### What you should do
Of the entries below, return only those lines from the line with "You are a GUI" to the line with "Task: Select the Text Box shape tool", exactly, both included.

### Extracted information
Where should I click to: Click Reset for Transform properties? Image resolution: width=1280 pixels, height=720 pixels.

---

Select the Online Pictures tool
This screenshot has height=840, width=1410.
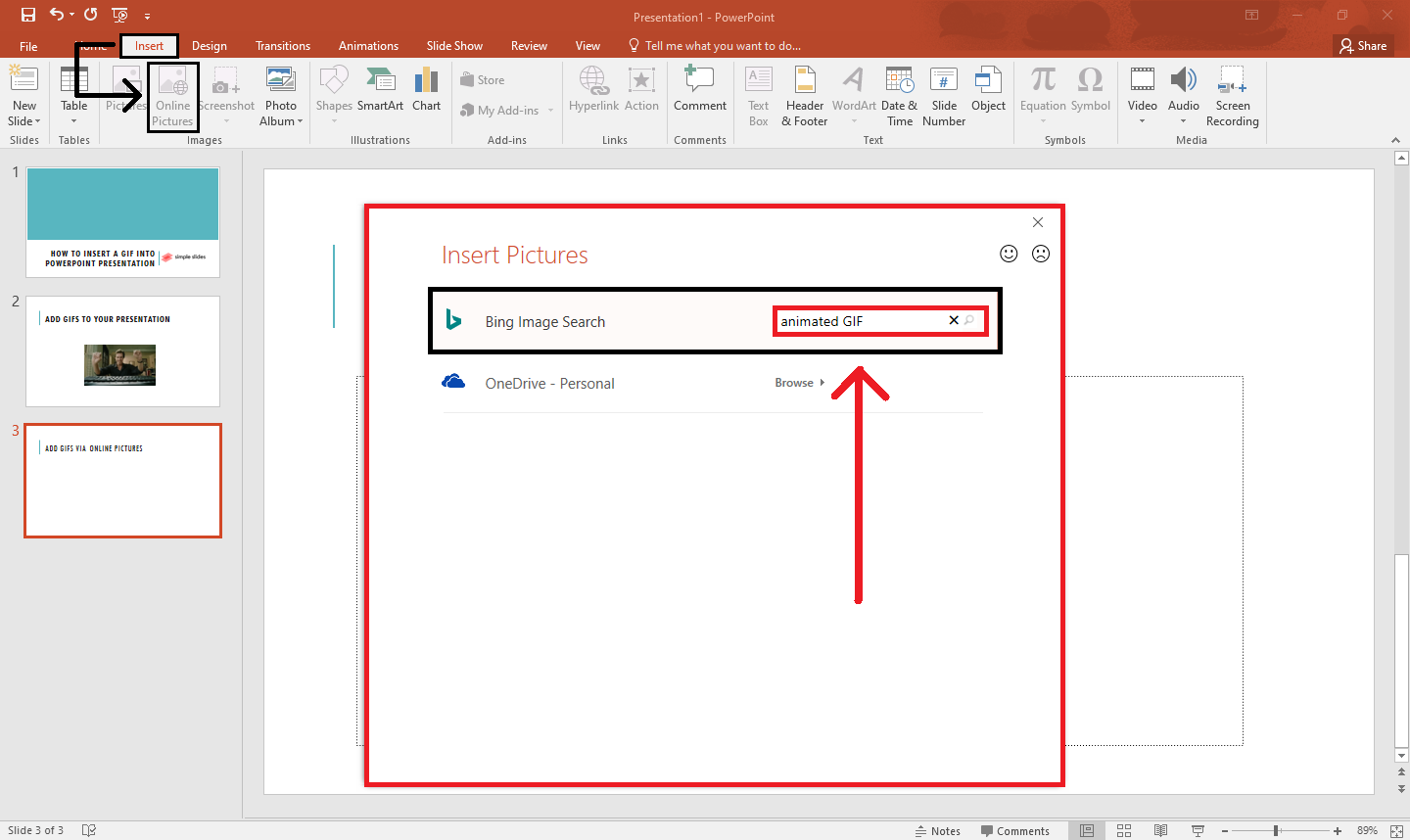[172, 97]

==

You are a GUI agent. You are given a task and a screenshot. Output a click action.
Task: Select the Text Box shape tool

### Result for this exercise
You are a GUI agent. You are given a task and a screenshot. Output a click action.
Task: Select the Text Box shape tool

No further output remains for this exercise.